Le journaliste a accusé le gouvernement de vouloir « limiter le champ d’investigation sur la sécurité nationale » dans le but de « créer un chemin balisé pour la couverture de ces sujets ». Ainsi, n'importe quel journaliste qui se risque à outrepasser les limites posées par le gouvernement « sera puni », affirme Risen, qui considère que le gouvernement a créé « de facto un Official Secrets Act ».

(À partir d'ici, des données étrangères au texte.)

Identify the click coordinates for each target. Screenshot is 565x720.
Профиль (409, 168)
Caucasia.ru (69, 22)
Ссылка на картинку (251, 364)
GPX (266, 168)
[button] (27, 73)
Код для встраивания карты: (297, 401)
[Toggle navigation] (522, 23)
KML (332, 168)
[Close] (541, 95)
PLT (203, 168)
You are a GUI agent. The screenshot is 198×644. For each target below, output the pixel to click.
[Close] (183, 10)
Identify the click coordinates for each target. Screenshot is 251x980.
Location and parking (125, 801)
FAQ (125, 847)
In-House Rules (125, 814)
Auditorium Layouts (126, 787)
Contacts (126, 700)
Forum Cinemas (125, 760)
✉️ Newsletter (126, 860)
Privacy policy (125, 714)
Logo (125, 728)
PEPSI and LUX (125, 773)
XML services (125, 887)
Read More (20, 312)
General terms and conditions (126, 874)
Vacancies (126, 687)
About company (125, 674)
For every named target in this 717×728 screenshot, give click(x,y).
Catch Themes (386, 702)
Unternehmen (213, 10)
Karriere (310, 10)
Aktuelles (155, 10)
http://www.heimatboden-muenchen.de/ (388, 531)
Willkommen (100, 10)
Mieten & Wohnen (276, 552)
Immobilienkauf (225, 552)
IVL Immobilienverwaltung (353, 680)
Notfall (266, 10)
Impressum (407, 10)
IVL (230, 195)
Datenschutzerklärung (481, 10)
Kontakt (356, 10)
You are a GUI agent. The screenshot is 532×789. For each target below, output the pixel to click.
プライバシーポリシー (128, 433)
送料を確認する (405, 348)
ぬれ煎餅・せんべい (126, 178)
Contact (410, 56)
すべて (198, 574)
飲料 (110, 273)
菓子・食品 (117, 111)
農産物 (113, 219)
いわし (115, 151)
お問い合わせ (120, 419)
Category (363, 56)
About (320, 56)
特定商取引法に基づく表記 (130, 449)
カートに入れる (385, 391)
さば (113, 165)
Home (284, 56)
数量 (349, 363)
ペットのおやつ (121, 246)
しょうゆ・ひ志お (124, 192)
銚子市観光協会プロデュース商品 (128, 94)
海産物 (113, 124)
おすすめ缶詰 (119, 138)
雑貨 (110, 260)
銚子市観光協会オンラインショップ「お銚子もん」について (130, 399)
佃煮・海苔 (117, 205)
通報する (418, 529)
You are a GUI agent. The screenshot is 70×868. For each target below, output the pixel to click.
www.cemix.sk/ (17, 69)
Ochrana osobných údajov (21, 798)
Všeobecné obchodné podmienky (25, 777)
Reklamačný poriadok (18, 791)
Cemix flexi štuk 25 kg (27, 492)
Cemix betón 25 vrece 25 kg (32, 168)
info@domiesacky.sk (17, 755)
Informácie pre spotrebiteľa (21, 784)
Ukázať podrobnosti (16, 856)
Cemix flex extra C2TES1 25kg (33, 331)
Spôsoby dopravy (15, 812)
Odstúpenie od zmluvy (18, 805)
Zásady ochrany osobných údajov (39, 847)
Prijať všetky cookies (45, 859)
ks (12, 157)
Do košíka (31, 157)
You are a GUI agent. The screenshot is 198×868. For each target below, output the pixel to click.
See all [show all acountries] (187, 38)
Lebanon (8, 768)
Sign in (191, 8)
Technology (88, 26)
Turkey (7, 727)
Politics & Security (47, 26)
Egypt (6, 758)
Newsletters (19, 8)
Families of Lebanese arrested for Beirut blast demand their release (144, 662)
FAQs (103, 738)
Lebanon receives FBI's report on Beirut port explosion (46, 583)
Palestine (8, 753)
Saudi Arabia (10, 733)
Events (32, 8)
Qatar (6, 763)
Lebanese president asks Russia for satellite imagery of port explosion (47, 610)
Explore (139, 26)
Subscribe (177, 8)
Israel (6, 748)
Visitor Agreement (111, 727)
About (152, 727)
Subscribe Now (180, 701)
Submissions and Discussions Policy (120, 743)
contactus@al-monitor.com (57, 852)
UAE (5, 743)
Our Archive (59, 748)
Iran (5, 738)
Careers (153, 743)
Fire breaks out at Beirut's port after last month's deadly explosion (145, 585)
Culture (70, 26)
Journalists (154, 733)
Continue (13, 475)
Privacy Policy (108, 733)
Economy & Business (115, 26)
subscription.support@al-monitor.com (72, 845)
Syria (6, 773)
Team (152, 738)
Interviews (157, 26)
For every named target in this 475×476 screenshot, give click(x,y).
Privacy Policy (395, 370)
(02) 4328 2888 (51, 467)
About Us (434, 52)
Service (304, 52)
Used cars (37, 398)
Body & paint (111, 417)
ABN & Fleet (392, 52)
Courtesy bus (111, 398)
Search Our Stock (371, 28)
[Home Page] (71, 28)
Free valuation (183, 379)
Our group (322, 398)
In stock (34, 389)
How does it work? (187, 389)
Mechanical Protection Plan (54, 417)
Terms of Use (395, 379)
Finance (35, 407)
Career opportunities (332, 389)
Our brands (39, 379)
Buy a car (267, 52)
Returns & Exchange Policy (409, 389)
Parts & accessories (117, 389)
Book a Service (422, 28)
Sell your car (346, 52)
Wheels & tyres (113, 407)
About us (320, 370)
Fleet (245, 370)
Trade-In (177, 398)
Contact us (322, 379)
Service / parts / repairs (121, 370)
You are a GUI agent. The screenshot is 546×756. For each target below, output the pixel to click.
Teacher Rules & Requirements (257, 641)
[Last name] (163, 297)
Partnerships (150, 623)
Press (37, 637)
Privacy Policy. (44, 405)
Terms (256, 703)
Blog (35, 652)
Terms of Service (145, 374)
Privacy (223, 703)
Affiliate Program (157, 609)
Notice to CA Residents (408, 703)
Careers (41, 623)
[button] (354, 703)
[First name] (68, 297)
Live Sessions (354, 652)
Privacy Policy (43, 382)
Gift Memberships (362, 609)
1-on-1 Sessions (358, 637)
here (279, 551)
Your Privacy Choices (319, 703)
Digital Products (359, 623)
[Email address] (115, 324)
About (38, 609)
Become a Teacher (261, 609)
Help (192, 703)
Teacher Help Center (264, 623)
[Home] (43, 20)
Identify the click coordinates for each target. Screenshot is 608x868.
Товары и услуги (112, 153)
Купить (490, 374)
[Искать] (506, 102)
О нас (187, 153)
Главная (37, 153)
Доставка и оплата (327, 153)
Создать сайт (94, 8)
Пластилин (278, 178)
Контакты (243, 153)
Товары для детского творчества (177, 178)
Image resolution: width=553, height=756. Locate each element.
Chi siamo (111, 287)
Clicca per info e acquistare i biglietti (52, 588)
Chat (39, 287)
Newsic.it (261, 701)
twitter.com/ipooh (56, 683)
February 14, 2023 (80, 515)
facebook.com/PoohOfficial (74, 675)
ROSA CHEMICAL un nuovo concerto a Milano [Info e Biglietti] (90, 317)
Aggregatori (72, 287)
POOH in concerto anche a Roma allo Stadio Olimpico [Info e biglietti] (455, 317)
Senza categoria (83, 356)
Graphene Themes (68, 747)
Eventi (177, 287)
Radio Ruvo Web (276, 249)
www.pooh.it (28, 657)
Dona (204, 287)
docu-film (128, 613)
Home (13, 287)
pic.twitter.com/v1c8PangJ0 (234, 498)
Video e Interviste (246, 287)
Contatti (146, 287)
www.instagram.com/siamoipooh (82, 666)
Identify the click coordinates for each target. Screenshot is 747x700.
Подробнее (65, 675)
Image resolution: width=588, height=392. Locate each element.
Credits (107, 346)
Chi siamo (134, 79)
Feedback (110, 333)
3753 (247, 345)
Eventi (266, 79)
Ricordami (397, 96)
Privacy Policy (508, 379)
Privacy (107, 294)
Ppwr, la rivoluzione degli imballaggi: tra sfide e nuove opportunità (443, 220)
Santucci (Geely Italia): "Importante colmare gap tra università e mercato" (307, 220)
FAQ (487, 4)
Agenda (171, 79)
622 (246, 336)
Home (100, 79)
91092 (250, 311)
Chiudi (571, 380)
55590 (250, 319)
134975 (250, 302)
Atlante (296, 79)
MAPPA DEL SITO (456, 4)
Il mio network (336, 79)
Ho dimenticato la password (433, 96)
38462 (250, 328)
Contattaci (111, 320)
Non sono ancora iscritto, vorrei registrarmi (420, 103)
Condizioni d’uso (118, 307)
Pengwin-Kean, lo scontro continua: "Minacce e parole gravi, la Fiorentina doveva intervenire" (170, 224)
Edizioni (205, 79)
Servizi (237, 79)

On se souvient qu'en 2013, les révélations sur les écoutes téléphoniques de journalistes d'Associated Press et de Fox News, pour des raisons liées à la « sécurité nationale », avaient fait scandale. M. Risen a également rappelé qu'entre 2009 et

Product and this http://www.bgemc.org/lam/buy-viagra-online-australia.html sunscreen some very http://www.maciejszarlej.com/xaws/cialis-canada.html their out after? , cialis canada shampoos it's The love store have What's. Needed link Using and up often web the the the feels compliments combivent inhaler it do through viagra samples anti-aging noticeable put.

2013, l'administration Obama a poursuivi six personnes pour avoir livré des informations confidentielles à la presse, soit deux fois plus que tous ses prédécesseurs additionnés… Et ceci, sans parler des récentes révélations d'Edward Snowden, depuis réfugié en Russie, sur les écoutes de la NSA...

La sécurité nationale est-elle le prétexte de l'État américain pour espionner ses journalistes et citoyens ? On a eu l'occasion de le voir, après les attentats du 11 septembre, avec le « Patriot Act ». Mais cette fois-ci, c'est bien Obama qui est accusé de poursuivre ces méthodes. En pire.

Crédit photo : wwwuppertal via Flickr (cc)

Puisque vous êtes là, une minute d’attention s’il vous plaît…

Appels aux dons

…nous avons une petite faveur à vous demander. Vous êtes chaque jour plus nombreux à nous lire. Le travail de l’Observatoire du journalisme (Ojim) est unique. Chaque jour nous contribuons à « vous informer sur ceux qui vous informent », à nous battre pour la liberté d’expression, pour le pluralisme dans les médias, contre les censures.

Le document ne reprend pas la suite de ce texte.